ALEJANDRO J. CAGNONI; GATTO, SABRINA; GIROTTI, ROMINA; MORALES, ROSA; MARIA MAY; MARIÑO, KARINA V.; CUTINE, ANABELA; MAZZEO, CHRISTIAN; RABINOVICH, GABRIEL A.

Brisbane

Congreso; International Congress on mucosal Immunology; 2019

Society of Mucosal Immunology

Inflammatory Bowel Diseases are chronic, relapsing and remitting intestinal inflammatory pathologies that have been associated with an increased risk of colorectal cancer, a multifactorial pathology where genetic mutations, diet, microbiota and intestinal inflammation are crucial factors that modulate disease outcome. During the last decades, aberrant glycosylation has become an important hallmark of inflammation and tumor progression. In this work, we aimed at studying the effect of the inflammatory microenvironment over the gut glycobiology during colitis-associated colorectal cancer (CACRC) progression. We evaluated the association between intestinal inflammation and neoplastic development, with special emphasis on the interaction between the intestinal glycome and Galectin-1, as this glycan-binding protein exerts important roles in CRC progression. With this purpose, we studied colitis and CACRC progression in Wild-type and Galectin-1 KO mice, by administration of azoxymethane as carcinogen and DSS for colitis induction.
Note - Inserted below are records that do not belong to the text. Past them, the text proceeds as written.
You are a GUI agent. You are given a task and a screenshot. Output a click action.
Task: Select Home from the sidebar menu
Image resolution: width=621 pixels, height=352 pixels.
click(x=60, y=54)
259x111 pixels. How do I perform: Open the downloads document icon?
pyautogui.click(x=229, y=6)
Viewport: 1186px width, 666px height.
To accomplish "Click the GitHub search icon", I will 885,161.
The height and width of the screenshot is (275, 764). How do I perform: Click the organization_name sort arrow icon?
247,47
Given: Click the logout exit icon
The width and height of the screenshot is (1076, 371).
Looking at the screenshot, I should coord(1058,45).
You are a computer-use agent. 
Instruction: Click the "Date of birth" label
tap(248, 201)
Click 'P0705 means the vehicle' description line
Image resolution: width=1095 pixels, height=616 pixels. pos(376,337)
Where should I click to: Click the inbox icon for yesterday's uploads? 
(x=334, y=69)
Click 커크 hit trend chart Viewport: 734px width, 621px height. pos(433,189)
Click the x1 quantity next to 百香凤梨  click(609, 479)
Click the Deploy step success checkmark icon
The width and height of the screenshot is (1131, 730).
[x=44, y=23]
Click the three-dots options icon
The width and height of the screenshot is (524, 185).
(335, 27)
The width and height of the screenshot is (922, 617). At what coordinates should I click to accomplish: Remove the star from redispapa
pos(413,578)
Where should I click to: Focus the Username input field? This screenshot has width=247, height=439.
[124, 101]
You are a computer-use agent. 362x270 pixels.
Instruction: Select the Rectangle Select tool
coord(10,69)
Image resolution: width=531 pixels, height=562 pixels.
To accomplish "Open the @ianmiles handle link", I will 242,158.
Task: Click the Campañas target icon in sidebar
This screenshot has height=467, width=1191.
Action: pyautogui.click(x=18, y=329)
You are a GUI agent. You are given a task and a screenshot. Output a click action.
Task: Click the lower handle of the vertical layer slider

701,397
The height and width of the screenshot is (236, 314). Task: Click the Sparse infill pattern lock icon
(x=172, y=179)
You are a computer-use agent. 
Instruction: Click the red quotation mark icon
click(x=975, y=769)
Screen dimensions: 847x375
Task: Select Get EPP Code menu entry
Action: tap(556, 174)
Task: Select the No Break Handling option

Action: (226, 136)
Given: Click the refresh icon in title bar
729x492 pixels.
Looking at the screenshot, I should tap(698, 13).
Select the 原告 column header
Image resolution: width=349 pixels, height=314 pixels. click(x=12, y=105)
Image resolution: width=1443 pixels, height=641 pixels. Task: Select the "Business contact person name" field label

Wasting disease was monitored and, after sacrifice, we analyzed tumors size, immune infiltrate and cytokine profile. We found that Galectin-1-lacking mice develop an improved anti-tumor immune response, with an increase in activated CD4+ and CD8+ T cells, higher expression of IL-6, IFN-γ and lower expression of TGF-β.Furthermore, transcriptomic analyses of murine glycogenes expression of tumors evidenced significant differences in several glycosyltransferases. In addition, immunophenotype studies showed an increase in monocytes and CD4+ T cells in tumor infiltrates of Gal-1 KO mice. Moreover, we carried out a meta-analysis for mouse models of sporadic CRC and CACRC, which showed a differential glycogene expression pattern. Finally, we expanded the significance of our results by analyzing public databases for human CRC samples.